# 🎓 Train Double DQN for 2D Bin Packing
This notebook trains a Double DQN model with a corrected reward function to avoid unrealistic placements.

In [None]:
# ✅ Install dependencies
!pip install tensorflow numpy matplotlib

In [None]:
# ✅ Environment and agent setup
import numpy as np
import random
from collections import deque
import matplotlib.pyplot as plt
from tensorflow.keras.models import Sequential, clone_model
from tensorflow.keras.layers import Dense, Input
from tensorflow.keras.models import load_model

class BinPacking2DEnv:
    def __init__(self, bin_width=1.0, bin_height=1.0, num_bins=5, items_per_episode=20):
        self.bin_width = bin_width
        self.bin_height = bin_height
        self.num_bins = num_bins
        self.items_per_episode = items_per_episode
        self.reset()

    def reset(self):
        self.bins = [[] for _ in range(self.num_bins)]
        self.items = [tuple(np.random.uniform(0.1, 0.4, size=2)) for _ in range(self.items_per_episode)]
        self.current_index = 0
        self.current_item = self.items[self.current_index]
        return self.get_state()

    def _can_place(self, bin_items, item):
        y_offset = sum(h for _, h in bin_items)
        return y_offset + item[1] <= self.bin_height and item[0] <= self.bin_width

    def step(self, action):
        reward = -1
        item = self.current_item
        if self._can_place(self.bins[action], item):
            self.bins[action].append(item)
            reward = 1
        else:
            reward = -5  # ❗ Strong penalty for illegal placement
        self.current_index += 1
        done = self.current_index >= self.items_per_episode
        if not done:
            self.current_item = self.items[self.current_index]
        return self.get_state(), reward, done

    def get_state(self):
        flat = [d for bin in self.bins for r in bin for d in r][:30]
        padded = flat + [0.0] * (30 - len(flat))
        return np.array(list(self.current_item) + padded)

    def get_bins_used(self):
        return sum(1 for b in self.bins if b)

class DoubleDQNAgent:
    def __init__(self, state_size, action_size):
        self.state_size = state_size
        self.action_size = action_size
        self.memory = deque(maxlen=2000)
        self.gamma = 0.95
        self.epsilon = 1.0
        self.epsilon_min = 0.01
        self.epsilon_decay = 0.995
        self.model = self._build_model()
        self.target_model = clone_model(self.model)
        self.target_model.set_weights(self.model.get_weights())

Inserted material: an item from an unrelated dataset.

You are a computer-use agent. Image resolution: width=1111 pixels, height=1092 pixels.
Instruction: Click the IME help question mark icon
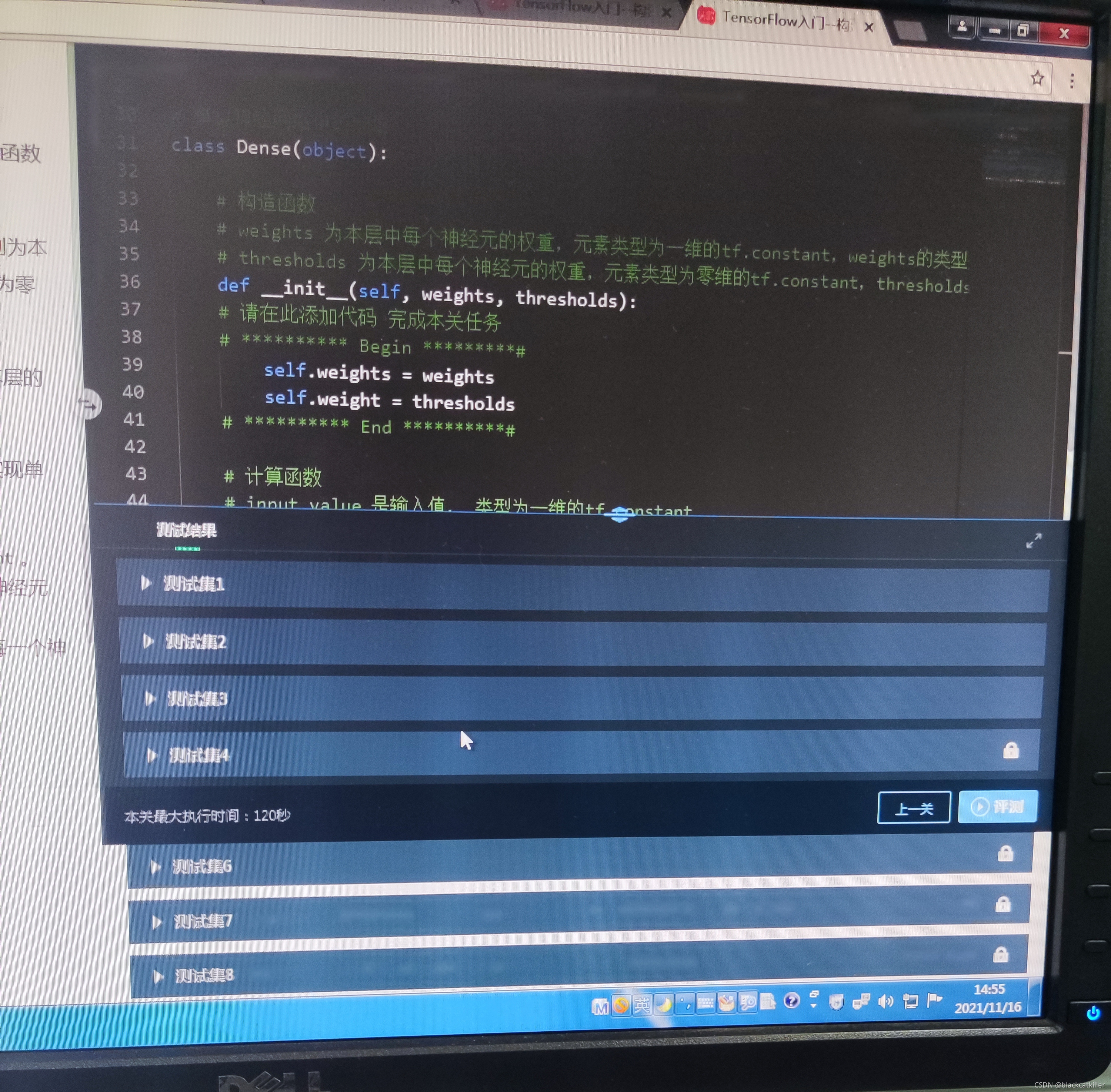[791, 1001]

    def _build_model(self):
        model = Sequential()
        model.add(Input(shape=(self.state_size,)))
        model.add(Dense(128, activation='relu'))
        model.add(Dense(128, activation='relu'))
        model.add(Dense(self.action_size, activation='linear'))
        model.compile(optimizer='adam', loss='mse')
        return model

    def act(self, state):
        if np.random.rand() <= self.epsilon:
            return random.randrange(self.action_size)
        q_values = self.model.predict(state, verbose=0)
        return np.argmax(q_values[0])

    def remember(self, s, a, r, s_, done):
        self.memory.append((s, a, r, s_, done))

    def replay(self, batch_size):
        minibatch = random.sample(self.memory, batch_size)
        for s, a, r, s_, done in minibatch:
            target = self.model.predict(s, verbose=0)
            if done:
                target[0][a] = r
            else:
                next_a = np.argmax(self.model.predict(s_, verbose=0)[0])
                t_q = self.target_model.predict(s_, verbose=0)[0][next_a]
                target[0][a] = r + self.gamma * t_q
            self.model.fit(s, target, epochs=1, verbose=0)
        if self.epsilon > self.epsilon_min:
            self.epsilon *= self.epsilon_decay

    def update_target(self):
        self.target_model.set_weights(self.model.get_weights())

In [None]:
# ✅ Train Double DQN Agent
env = BinPacking2DEnv()
agent = DoubleDQNAgent(len(env.get_state()), env.num_bins)

episodes = 100
for e in range(episodes):
    state = env.reset().reshape(1, -1)
    done = False
    while not done:
        action = agent.act(state)
        next_state, reward, done = env.step(action)
        agent.remember(state, action, reward, next_state.reshape(1, -1), done)
        state = next_state.reshape(1, -1)
    if len(agent.memory) >= 32:
        agent.replay(32)
    if e % 10 == 0:
        agent.update_target()
    print(f"Episode {e+1} completed")

In [None]:
# ✅ Save model
agent.model.save("double_dqn_episode_final.keras")